Improving education systems is an elusive goal. Despite considerable investment, international studies such as the Teaching and Learning International Survey (TALIS) project run by the Organisation for Economic Cooperation and Development (OECD) and the McKinsey Report, How The World’s Best Performing Schools Come Out On Top, indicate that improving the quality of our educators is more important than increased financial investment. Both reports challenge governments, academics and practitioners to adopt new ways of sharing and building knowledge. For example, the current UK government policy is focused on structures of schooling rather than more complex issues of learning and teaching. The Education futures Collaboration aims to address the latter.

“The challenges facing education systems and teachers continue to intensify. In modern knowledge-based economies, where the demand for high-level skills will continue to grow substantially, the task in many countries is to transform traditional models of schooling ... into customised learning systems that identify and develop the talents of all students. This will require the creation of ‘knowledge-rich’, evidence-based education systems, in which school leaders and teachers act as a professional community with the authority to act, the necessary information to do so wisely and the access to effective support systems to assist them in implementing change.... The results from TALIS suggest that in many countries, education is still far from being a knowledge industry in the sense that its own practices are not yet being transformed by knowledge about the efficacy of those practices.” (OECD, 2009a, p. 3).

The Education Futures Collaboration provides an e-infrastructure to support education as it transforms into a ‘knowledge industry’ and supports knowledge transfer, collaborative knowledge building and sharing within education sectors in individual countries as well as worldwide.

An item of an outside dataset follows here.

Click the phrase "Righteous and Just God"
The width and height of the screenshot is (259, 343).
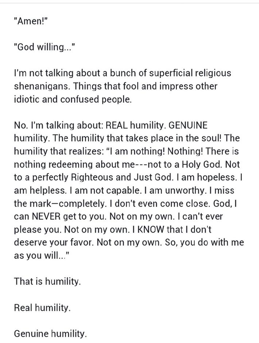[121, 177]
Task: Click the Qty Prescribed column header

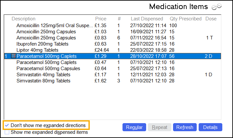Action: coord(185,19)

Knowledge management (KM) tools and web 2.0 tools are being adopted widely by private companies and other public sector organisations as ways of improving practice but this is lacking in the education sector.

The quality of the professional knowledge base which educators draw upon is rarely discussed, nor are the training needs and qualifications of teacher educators. Existing models for system improvement assume that educators and teacher educators have easy access to a high-quality professional knowledge base and know what to do with it when they get there. Professional knowledge which provides the foundations of practice seems to be treated as a ‘magic ingredient’ which does not require discussion, systematic management, renewal, coordination, resources or support.

The Education Futures Collaboration aims to professionalise teaching through the creation of a sustainable model for Knowledge Management and collaboration using web 2.0 tools in the education sector.